E mentre attendeva l’hashtag giusto, quello in grado d’innescare la miccia, di parlare all’anima e al cuore del popolo, ma soprattutto, di convincere il loro culo a smuoversi da quella cazzo di sedia e scendere in piazza, il Merda continuava ad accettare qualsiasi pagina Facebook che gli venisse proposta.
Nel giro di pochi mesi era diventato un fan di Greenpeace, Padre Pio e Justin Bieber. Aveva pure inoltrato le varie catene di guerriglieri di Sant’Antonio e, infine, si era messo a leggere gli arditi post che invitavano alla lotta armata. Soprattutto, aveva solidarizzato con tutti quei messaggi disperati, di gente stufa di vivere in una dittatura. Il Merda, così, capiva, grazie alla rete, di aver vissuto per decenni dentro un Paese oppresso, dove non esisteva più libertà di stampa, né d’informazione e si viveva sotto l’occhio vigile del Grande Fratello. Una sorta di Google Maps, ma dove 2+2 faceva 5.
Ovviamente, come tutte le rivoluzioni degne di questo nome, il Merda avrebbe avuto bisogno anche di un condottiero in grado di dirgli sempre cosa fare. Forse, meglio ancora, di un Supereroe della rete.

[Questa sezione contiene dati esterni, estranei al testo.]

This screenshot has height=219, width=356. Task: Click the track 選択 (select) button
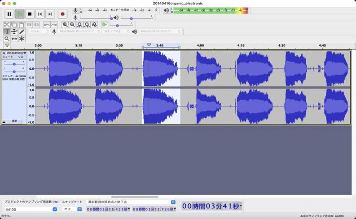14,121
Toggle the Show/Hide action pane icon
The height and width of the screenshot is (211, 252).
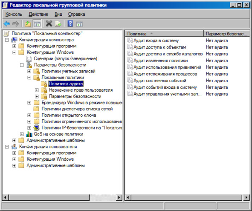point(79,24)
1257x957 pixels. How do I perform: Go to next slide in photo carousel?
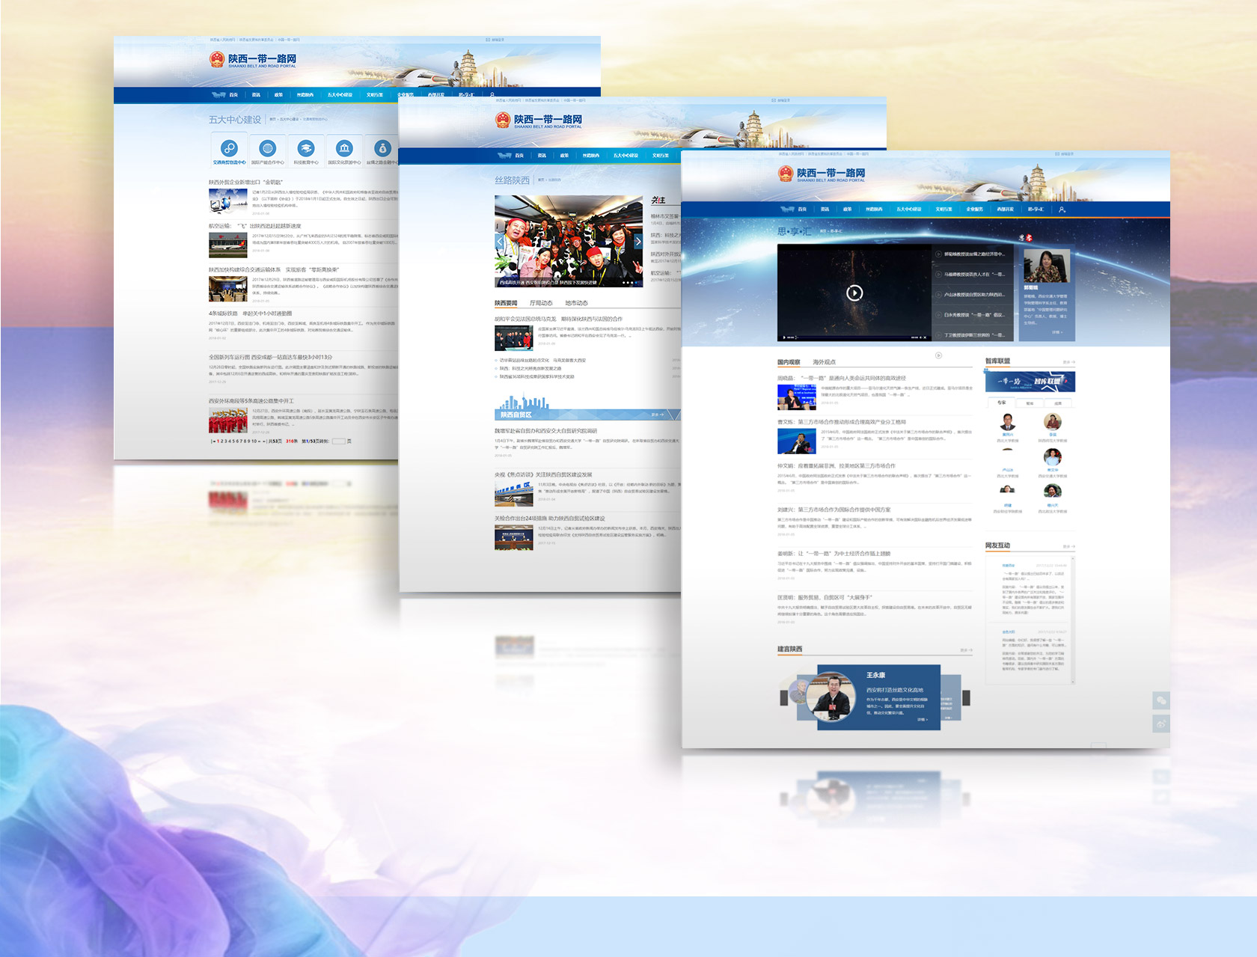click(x=637, y=242)
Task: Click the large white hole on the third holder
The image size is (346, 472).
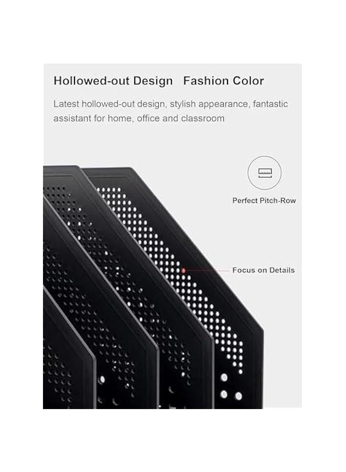Action: click(x=102, y=379)
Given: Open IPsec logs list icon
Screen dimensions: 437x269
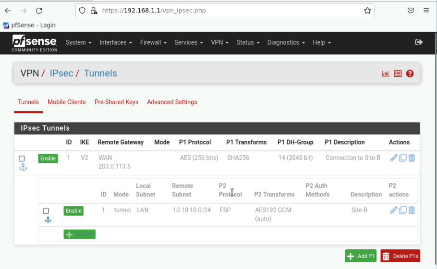Looking at the screenshot, I should (398, 73).
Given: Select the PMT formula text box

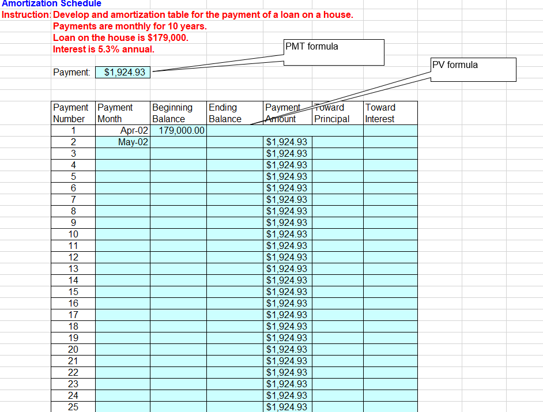Looking at the screenshot, I should [333, 52].
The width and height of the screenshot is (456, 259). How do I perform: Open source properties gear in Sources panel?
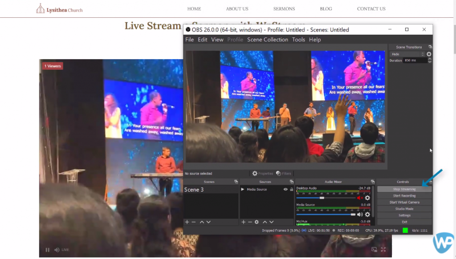[257, 222]
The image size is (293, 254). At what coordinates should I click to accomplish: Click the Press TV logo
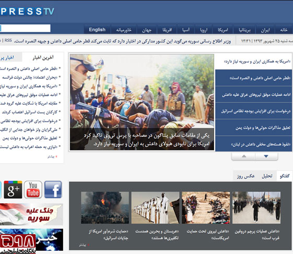point(27,11)
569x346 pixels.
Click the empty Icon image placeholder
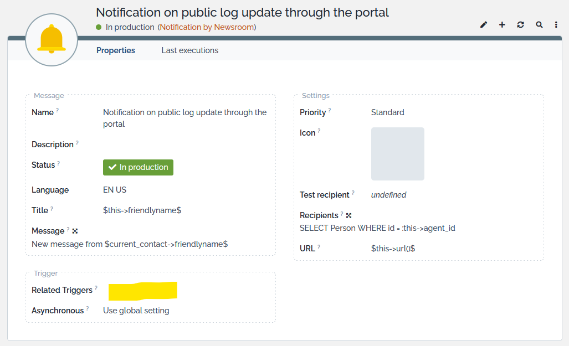[x=397, y=154]
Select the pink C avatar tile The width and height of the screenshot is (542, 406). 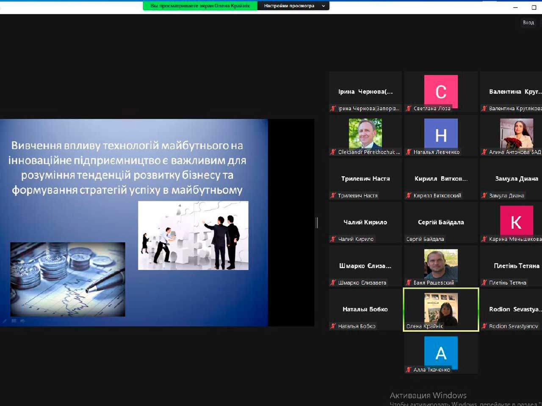click(441, 91)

Un Gilioli per esempio, il Bruce Wayne della Blogsfera, quello che nella vita reale è un semplice “miliardario” giornalista e poi sul web combatte il male vestendosi da Troll. Non c’è potente nella rete che Gilioli non possa trolleggiare. Ed è subito “epic-win”. Sì, lui avrebbe potuto condurre il popolo della rete verso la vittoria finale e fare dell’Italia un Paese migliore. Con l’aiuto di Michele Serra e delle sue “Amache” ciclostilate, quelle che c’invitano a indignarci, a non perdere la calma e soprattutto, a resistere passivamente e lottare allo stesso tempo, avremmo finalmente distinto il bene dal male, la destra dalla sinistra, l’amore dal sesso.
Il vero miracolo di Internet diventava così quello di aver trasformato un pavido uomo come il Merda in un guerrigliero in grado di lottare per un nuovo Paese. Dal lunedì al venerdì, sabato mezza giornata.